Yeah, but this one isn't gold: Neeraj Chopra, Indian GOAT

Neeraj Chopra poses with his silver medal at the 2022 World Athletics Championships in Eugene, USA BEN STANSALL/AFP via Getty Images

Neeraj Chopra, 2022 IAAF World Championships silver medalist. The second Indian to medal at an athletics Worlds. The first Indian man to do it. If there's a tinge of disappointment in the colour of the medal, it's merely a mark of the greatness of the man. Because make no mistake, this is one of the greatest moments in Indian sports history.

And it took an all-time great performance to beat him. Anderson Peters defended his gold in quite remarkable fashion - crossing the vaunted 90m mark thrice in six throws.

"Now, I just have a greater hunger to change the colour of this medal to gold in the next Worlds."

Chopra started slow, uncharacteristically. His method over the past few years has been set in stone: come out and go big from throw one. And it's a method that works. After all, it's how he won Olympic gold - not allowing the Tokyo humidity to get to him by going full pelt in his first two throws, the best two throws of anyone on the night.

In Eugene, though, he started with a foul and then a very modest (by his standards) 82.39m. At that stage he was fifth. It didn't help that the man perceived to be his main rival - Peters - threw 90.21m and 90.46m in his first two attempts. Both better marks than Chopra had ever thrown. Pressure, capital P.

In his third attempt, Chopra hit 86.37m. Not good enough, but a sign that he had finally found his groove. The relief in the smile he gave the camera after the throw was palpable.
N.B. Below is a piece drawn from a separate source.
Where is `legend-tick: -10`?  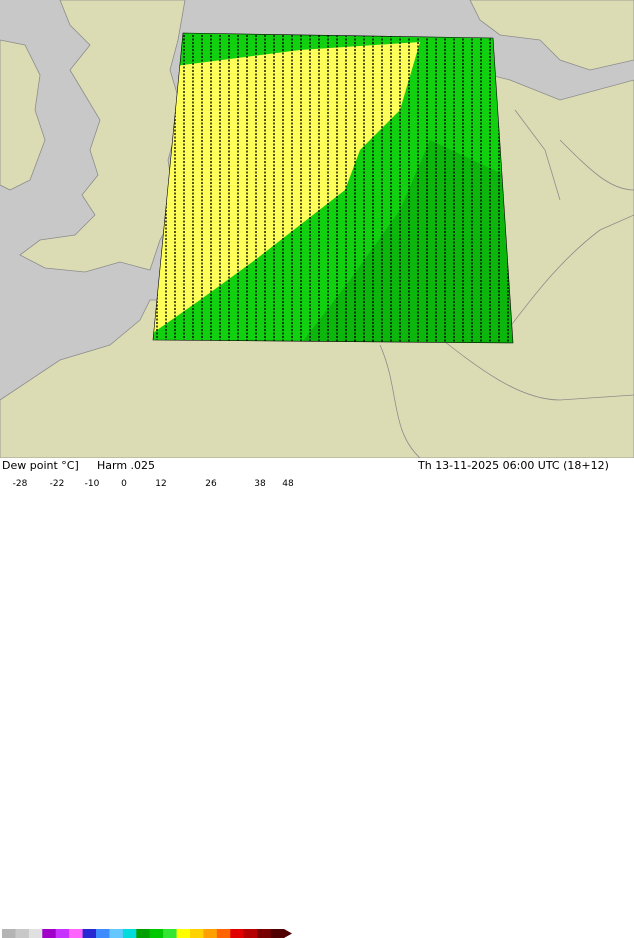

After the event he would say that at no point did he think that 'I am the Olympic champion, I need to become world champion'.

It's a line he (and most elite athletes) maintain - that once his event starts, everything else just fades away, that external pressure really doesn't matter, that it's just him and the Valhalla in his hand. It's part bravado for the outside world, part self-motivating... but that smile was a beautiful, honest moment. The smile of a man who realised that his skill, his bread-and-butter, had not abandoned him at the most crunch of times. "I just really wanted to do well today," he would say.

That throw gave him belief and in his fourth attempt, he ran up, flung the javelin 88.13m and let out an almighty roar. He knew instantly that he had got that one right. It was good enough for second, and that's where he stayed. He fouled out his last two throws. Peters closed out the event with a massive 90.54m, the biggest throw of the day.

"It was challenging," Chopra said afterwards, about being outside the medals in the first three rounds of throws, "but I knew I had at least one big throw in me."

"I always say that every athlete has his day and today it was Peters'...It's good for me, good for the sport. I have good competition"

He spoke about how the windy conditions, "blowing in from the front," had been a challenge. Coach Dr. Klaus Bartonietz talked about how the construction of the stadium meant the wind was always going to be unpredictable. Neither, though, said it by way of an excuse - they were merely describing the situation.

Peters, who had five of the seven best throws in the world before the event started, had looked in peak form throughout 2022 and he maintained it at the biggest stage of the year. Chopra and Anderson go back quiet a bit - ever since the Indian won gold and the Grenadian bronze in the 2016 junior Worlds - and the respect they have for each other is immense. "A 90m throw is not easy. It might have looked easy but Anderson Peters was putting in a lot of effort. I always say that every athlete has his day and today it was Peters'," he said. "I am happy [for him], he has worked so hard," he said, before making a remark that reminded everyone of his elite mentality: "It's good for me, good for the sport. I have good competition," he said with a smile.

And then another - When it was pointed out that he had now medalled in every major competition, he said "yeah, but this one isn't gold."

"Now, I just have a greater hunger to change the colour of this medal to gold in the next Worlds" he said. He also pointed out that he was still missing one prize, the Diamond trophy, won by those competing across Diamond Leagues through the year. 'I want it,' he seemed to be saying.

"I learnt a lot today," he would say a couple of times and it's evident that he will take great confidence from the 'loss'. Especially from the fact that he was able to go to plan B after plan A failed miserably, that his clutch-ness came to the fore under extreme pressure. Importantly now, the pain of not qualifying for the final in 2017 and missing 2019 due to injury has been exorcised.

Toward the end there was a small injury concern, a scare with the Commonwealth Games starting later this week. After the fourth throw, he felt something in his thigh - during the cross-step, he said - and had it heavily strapped. "I will know by morning how it feels... if it's something to worry about."

For now, though, India should rest easy. They have a World Championship silver medalist amongst them: Neeraj Chopra, Indian sports' GOAT. And he's nowhere near done yet.